Mille manuscrits.

Bonjour ! Comment tu vas ,

Plus personne à ton bras ?

Tu promènes ta détresse,

Tes yeux en tristesse !

Aller ! Je n’ai pas un sous,

mais, vient on va boire un coup !

On se fera «  jeter » on s’en fout,

Raconte-moi, c’est juste entre nous !

Comment te parler d’elle,

Dans une simple ritournelle,

Il me faudrait mille manuscrits,

Pour chasser mon ciel gris,

Et peindre le printemps de son sourire,

En ses yeux où la vie vient se nourrir.

Humm son visage ! Oh, oui son visage

Est le plus beau des paysages !

Du merveilleux galbe d’une pommette,

A ses discrètes fossettes,

C’est un voyage à la particulière tendresse,

Que l’on parcourt, sans hâte, avec paresse.

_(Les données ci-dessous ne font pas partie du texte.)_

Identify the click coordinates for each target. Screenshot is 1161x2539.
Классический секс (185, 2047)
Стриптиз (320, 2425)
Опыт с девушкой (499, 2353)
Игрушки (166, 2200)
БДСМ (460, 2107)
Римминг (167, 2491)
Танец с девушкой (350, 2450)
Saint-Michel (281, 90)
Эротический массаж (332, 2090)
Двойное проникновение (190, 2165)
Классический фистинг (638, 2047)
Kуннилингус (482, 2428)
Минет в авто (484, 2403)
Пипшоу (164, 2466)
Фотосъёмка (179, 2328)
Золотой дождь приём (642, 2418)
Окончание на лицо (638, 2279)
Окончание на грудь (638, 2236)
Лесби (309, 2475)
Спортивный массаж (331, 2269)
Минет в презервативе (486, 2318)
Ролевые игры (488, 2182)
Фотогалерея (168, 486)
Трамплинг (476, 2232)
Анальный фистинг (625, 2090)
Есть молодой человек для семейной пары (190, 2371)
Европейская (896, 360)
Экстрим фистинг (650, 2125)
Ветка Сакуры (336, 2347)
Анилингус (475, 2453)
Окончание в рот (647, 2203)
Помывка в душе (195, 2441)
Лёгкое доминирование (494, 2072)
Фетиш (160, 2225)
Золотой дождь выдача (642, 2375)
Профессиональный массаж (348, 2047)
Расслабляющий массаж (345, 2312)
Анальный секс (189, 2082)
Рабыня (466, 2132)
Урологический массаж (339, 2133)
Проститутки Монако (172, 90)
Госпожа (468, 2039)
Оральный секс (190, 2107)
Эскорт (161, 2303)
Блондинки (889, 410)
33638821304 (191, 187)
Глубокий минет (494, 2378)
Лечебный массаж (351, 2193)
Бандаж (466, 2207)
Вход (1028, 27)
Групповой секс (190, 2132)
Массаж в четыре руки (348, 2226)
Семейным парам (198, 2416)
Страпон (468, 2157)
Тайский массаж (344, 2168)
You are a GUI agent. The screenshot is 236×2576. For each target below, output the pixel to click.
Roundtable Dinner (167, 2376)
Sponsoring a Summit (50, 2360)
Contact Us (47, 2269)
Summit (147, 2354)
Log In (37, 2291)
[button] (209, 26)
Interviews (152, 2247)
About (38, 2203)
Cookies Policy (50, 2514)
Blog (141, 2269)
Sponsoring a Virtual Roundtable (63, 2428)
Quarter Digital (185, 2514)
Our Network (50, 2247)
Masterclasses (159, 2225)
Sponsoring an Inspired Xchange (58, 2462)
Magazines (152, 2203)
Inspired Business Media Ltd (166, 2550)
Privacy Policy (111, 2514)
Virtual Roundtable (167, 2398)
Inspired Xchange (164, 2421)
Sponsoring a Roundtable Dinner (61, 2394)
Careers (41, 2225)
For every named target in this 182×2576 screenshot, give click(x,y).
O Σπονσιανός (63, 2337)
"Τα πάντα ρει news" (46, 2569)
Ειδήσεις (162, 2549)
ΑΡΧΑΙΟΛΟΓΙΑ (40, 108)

En son pull noir, épaules dégagées,

Comme une plage, un soir d’Été,

Là où la douceur t’envahit,

Aux bords d’un rêve infini…….

Ses lèvres en mots se respirent,

les lèvres en baisers se goûtent !

Verse encore , à déborder le verre

Que mon esprit s’embrume et mon âme se perde

Je garde en moi plus que cela…

Oh ! Juste sa main pour quelques pas !

Philippe De Frémontpré

( A respirer la Vie)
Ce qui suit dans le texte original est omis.